Sangolquí is famous, above all, for its rich and varied cuisine, among which baking, the typical Sangolquí dish, famous nationally. Moreover, it is known as the "world capital of baking." Other delicacies of the local gastronomic culture are the broth and dry chicken, the mote with pork rinds, the fry, the roasted guinea pig, ville, morocho, the chicha of corn and often, among others. There are also gourmet food options with La Provence Restaurant, which has been developing a new signature cuisine with inputs from the region.
Archaeological Complex Pambamarca Pichincha Province
On the borders of the Pichincha province there are vestiges of pucaráes, this word kichwa means fortress, fortification, defensive construction of the pre-Columbian era, specifically in the areas of Pambamarca, Guayllabamba and Rumicucho.
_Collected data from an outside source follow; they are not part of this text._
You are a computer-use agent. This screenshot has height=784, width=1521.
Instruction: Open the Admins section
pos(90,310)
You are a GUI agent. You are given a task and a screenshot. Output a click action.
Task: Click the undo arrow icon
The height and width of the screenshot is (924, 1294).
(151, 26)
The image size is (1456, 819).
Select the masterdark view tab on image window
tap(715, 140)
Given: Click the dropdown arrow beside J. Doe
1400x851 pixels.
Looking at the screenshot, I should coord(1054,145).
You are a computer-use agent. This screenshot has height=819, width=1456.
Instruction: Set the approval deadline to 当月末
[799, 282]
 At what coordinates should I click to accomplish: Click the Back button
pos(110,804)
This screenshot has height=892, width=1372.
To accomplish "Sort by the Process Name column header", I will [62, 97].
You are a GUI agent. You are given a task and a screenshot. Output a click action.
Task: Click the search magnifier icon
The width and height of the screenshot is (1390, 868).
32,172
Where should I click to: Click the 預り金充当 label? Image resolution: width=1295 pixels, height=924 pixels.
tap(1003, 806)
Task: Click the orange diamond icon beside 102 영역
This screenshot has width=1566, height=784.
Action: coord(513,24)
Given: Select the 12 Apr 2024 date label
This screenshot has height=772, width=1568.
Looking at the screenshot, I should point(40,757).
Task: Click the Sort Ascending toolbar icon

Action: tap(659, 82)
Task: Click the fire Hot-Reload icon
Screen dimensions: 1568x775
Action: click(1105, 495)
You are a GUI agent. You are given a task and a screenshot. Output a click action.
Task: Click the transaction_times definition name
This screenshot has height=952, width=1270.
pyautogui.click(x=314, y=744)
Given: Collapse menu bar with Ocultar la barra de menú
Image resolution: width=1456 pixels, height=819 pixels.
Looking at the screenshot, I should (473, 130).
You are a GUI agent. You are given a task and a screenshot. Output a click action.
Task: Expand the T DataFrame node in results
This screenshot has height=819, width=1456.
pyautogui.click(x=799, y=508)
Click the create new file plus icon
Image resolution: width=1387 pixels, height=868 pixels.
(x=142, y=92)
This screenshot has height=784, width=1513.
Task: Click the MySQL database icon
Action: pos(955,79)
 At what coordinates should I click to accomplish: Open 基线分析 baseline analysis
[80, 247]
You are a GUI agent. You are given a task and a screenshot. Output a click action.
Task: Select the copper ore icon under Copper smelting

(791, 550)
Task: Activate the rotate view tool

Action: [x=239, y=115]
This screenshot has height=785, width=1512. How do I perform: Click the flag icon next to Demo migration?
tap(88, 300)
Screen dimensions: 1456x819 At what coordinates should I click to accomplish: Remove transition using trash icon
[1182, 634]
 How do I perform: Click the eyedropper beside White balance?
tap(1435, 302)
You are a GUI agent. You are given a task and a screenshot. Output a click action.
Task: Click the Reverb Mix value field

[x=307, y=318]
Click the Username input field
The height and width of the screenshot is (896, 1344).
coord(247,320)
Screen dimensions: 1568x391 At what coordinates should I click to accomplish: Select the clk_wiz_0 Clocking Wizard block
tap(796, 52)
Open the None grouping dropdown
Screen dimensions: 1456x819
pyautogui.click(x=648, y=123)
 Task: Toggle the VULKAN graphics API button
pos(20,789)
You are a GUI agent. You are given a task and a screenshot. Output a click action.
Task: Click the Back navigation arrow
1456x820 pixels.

In the case of the Pambamarca area, this archaeological site consists of a total of 17 fortresses that were built with stones brought from the nearest mountain of the Puntas hill and other materials that were found in the area itself.
Visitors will appreciate and step on a natural setting that has remained unchanged for centuries until it was discovered. This archaeological complex has a great magnitude and is located at a height of 3782 meters Quito Loma and 4075 meters above sea level Pambamarca. In this regard it should be noted that the pucaracunas were supervisors in the process of construction and maintenance of these fortresses, and at the same time were subject to the Inca State. Some archaeologists consider that its construction began in the first conquests of Tupac Yupanqui in 1470 A.D.
It should also be said that these fortresses are located in the southern zone of the deep ravines of the Guayllabamba and Pisque rivers, and are supposed to be used as defensive cliffs or as impassable natural graves. Similarly, all known pucaráes are located in two main Andean mountain ranges; the inter-Andean alley and the outer foothills of both mountain ranges rise and form structural alignments that are close to each other.